**Data extracts**.
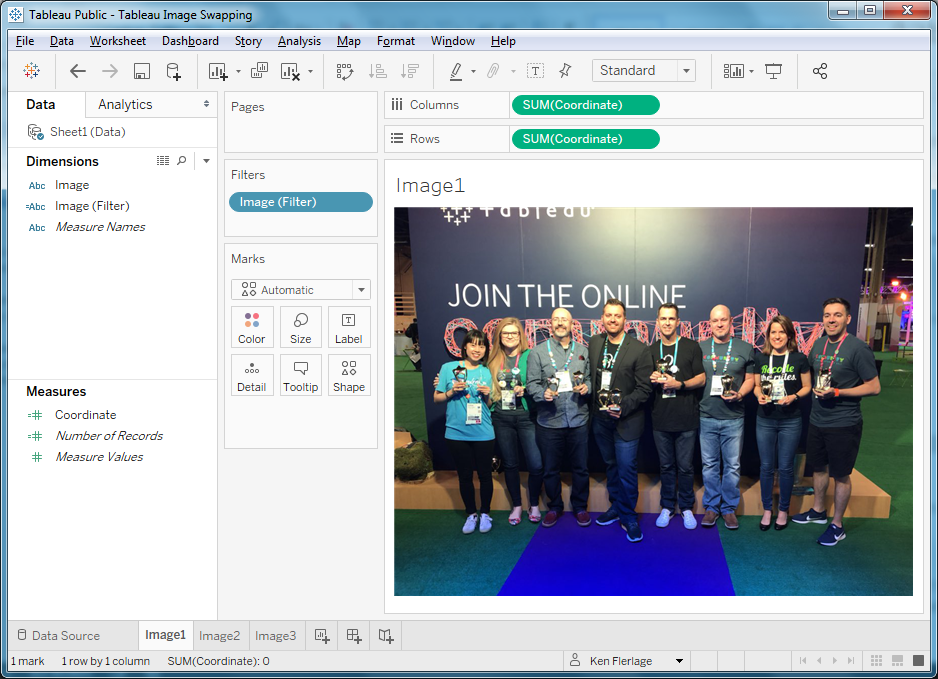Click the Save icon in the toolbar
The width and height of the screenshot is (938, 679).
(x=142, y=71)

* * *

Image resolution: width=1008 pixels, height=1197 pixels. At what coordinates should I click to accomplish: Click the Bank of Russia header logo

* * *

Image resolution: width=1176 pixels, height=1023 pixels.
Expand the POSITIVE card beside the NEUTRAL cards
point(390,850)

**Activity**.
From the records, copy every line that has the string "Image" in it.

**Response**.
Image resolution: width=1008 pixels, height=1197 pixels. At what coordinates should I click to accomplish: Click the Bank of Russia header logo
Image resolution: width=1176 pixels, height=1023 pixels.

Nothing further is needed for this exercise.